In the 1920s, a Nobel Prize-winning cell biologist named Dr. Otto Warburg made a discovery–that cancer cells produce energy differently than other, healthy cells. Instead of using aerobic respiration like the rest of our cells do, cancer cells use the process of fermentation to produce energy. You’ve probably heard statements like “cancer thrives in an acidic environment” and “cancer can’t survive in an oxygen-rich environment.” Dr. Otto Warburg’s research is the basis for these statements and many alternative cancer therapies have aimed to cure cancer through these concepts. But for nearly a century, scientists haven’t known why cancer cells use the process of fermentation for energy. Aerobic respiration produces more energy per unit of carbon, so why do cancer cells choose a metabolic pathway that’s so inefficient? Researchers think they may have the answer.
A team of physicists and biologists from UC San Diego published a study in the December 2015 edition of Nature, examining the metabolic costs of synthesizing the enzymes and other biological apparatus required for both fermentation and aerobic respiration within the bacterium E. coli. They also studied the metabolic savings of generating energy through aerobic respiration. They found that the cost of protein synthesis overrules the metabolic savings for fast growing cells.
“What we discovered could be compared to the difference between generating energy by a coal factory versus a nuclear power plant,” said Terry Hwa, a professor of physics and biology at UC San Diego who headed the study. “Coal factories produce energy less efficiently than nuclear power plants on a per-carbon basis, but they are a lot cheaper to build. So the decision of which route to generate energy depends on the availability of coal and the available budget for building power plants.”

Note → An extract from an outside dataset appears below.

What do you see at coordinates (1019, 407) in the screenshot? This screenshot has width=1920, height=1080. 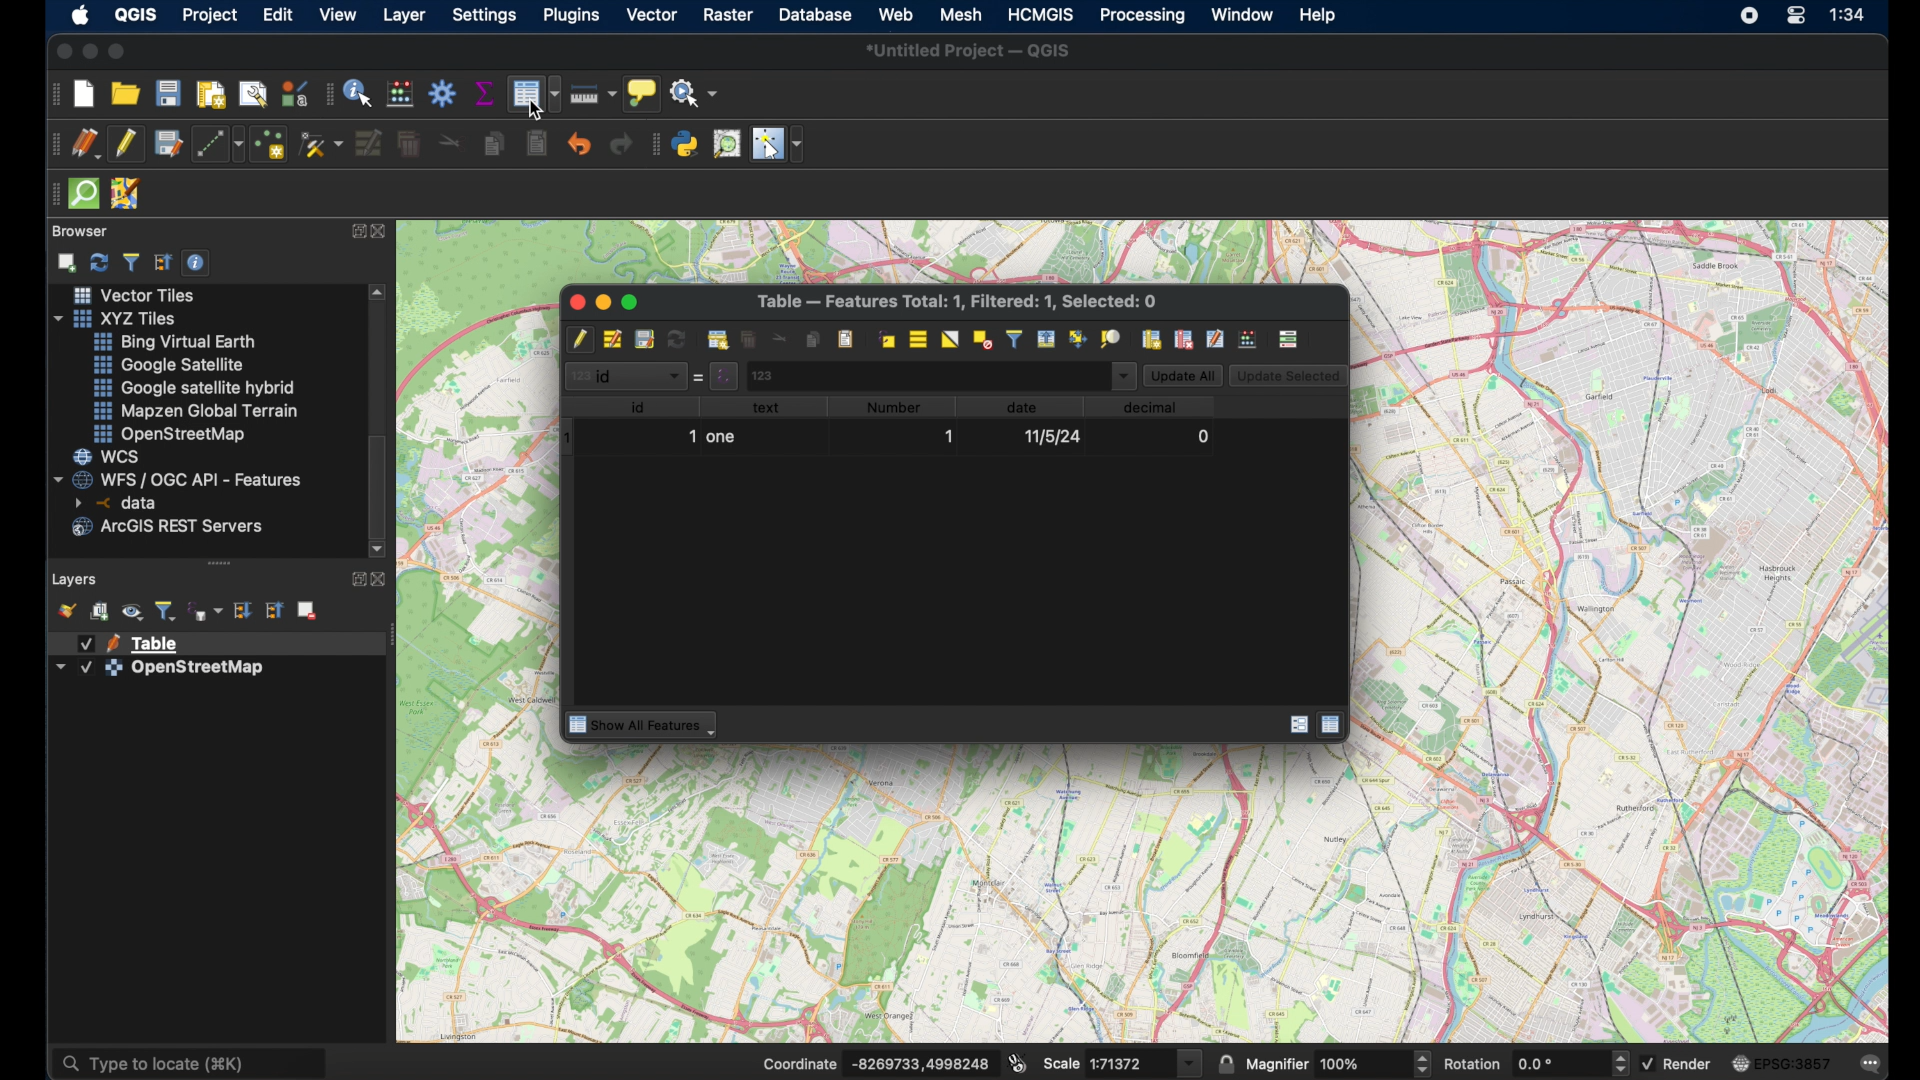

“For cells, it turns out that there are also two costs to consider,” he added. “One is the cost of raw material. Aerobic respiration generates more energy per carbon atom than fermentation. The other is the opportunity cost of synthesizing enzymes. This cost refers to the number of the protein-making machinery, or ribosomes, that need to be recruited to synthesize the relevant enzymes. We showed that the enzymes for respiration are bulky and slow compared to those for fermentation, so a lot of such enzymes need to be synthesized, tying up a lot of ribosomes, in order for respiration to happen at substantial rates. This is an important cost because the number of ribosomes is the growth limiting factor.”
In other words, cancer cells are trying to grow at such a rapid rate, that they can’t spend time building ribosomes and proteins needed for aerobic respiration, so, they turn to fermentation instead. It may produce less energy per carbon unit, but it doesn’t require all of the “equipment.”
“For fast growing cells with plenty of nutrients, if a lot of ribosomes are used to make respiratory enzymes, then few of them are available to make other growth proteins, including the ribosomes themselves. This would slow down growth and is disadvantageous to cells. The higher carbon efficiency of respiration is not an important consideration here since nutrients are plentiful. On the other hand, when nutrients are scarce and cells cannot grow fast, then the demand for ribosomes by other cellular functions is reduced, and the cost of tying up ribosomes is less important. In the meantime, using respiration to generate energy conserves the precious carbon supplies, which is a much more important consideration in poor nutrient conditions.”
The idea of this opportunity cost to cell growth was first suggested several years ago by a team of theoretical biologists from the Netherlands. In the UC San Diego study, Hwa and his collaborators experimentally characterized the cost of synthesizing fermentation versus respiratory enzymes by using proteomic mass spectrometry and discovered that respiratory proteins are twice as expensive as fermentation proteins for the same rate of energy generation. Their study is the first time such a cost has been established for any living system. The researchers also developed a mathematical model that quantitatively predicted the pattern of metabolic waste excretion in response to perturbations they applied to affect the physiological state of growing cells.
While it is not clear whether the same rationale underlies the origin of “wasteful metabolism” in cancer, the researchers said, they believe their results provide another way to think about the process.
“Instead of something going wrong that should be fixed, this may be the universal strategy necessary for rapidly growing cells,” explained Hwa. “The results may also have implications in biotechnology: metabolic engineers are always trying to reduce metabolic waste in engineered organisms in order to reduce cost. Our findings suggest that reducing waste may be detrimental to the organisms and different strategies need to be devised to increase metabolic efficiency.”
More research needs to be done on the topic and how these concepts can be specifically applied to cancer treatments. One may theorize, however, that when cells are working optimally and efficiently because the body is being fully nourished with vitamins and antioxidants, the cost of building those ribosomes needed for aerobic respiration may be less, and the growth of healthy non-cancerous cells supported.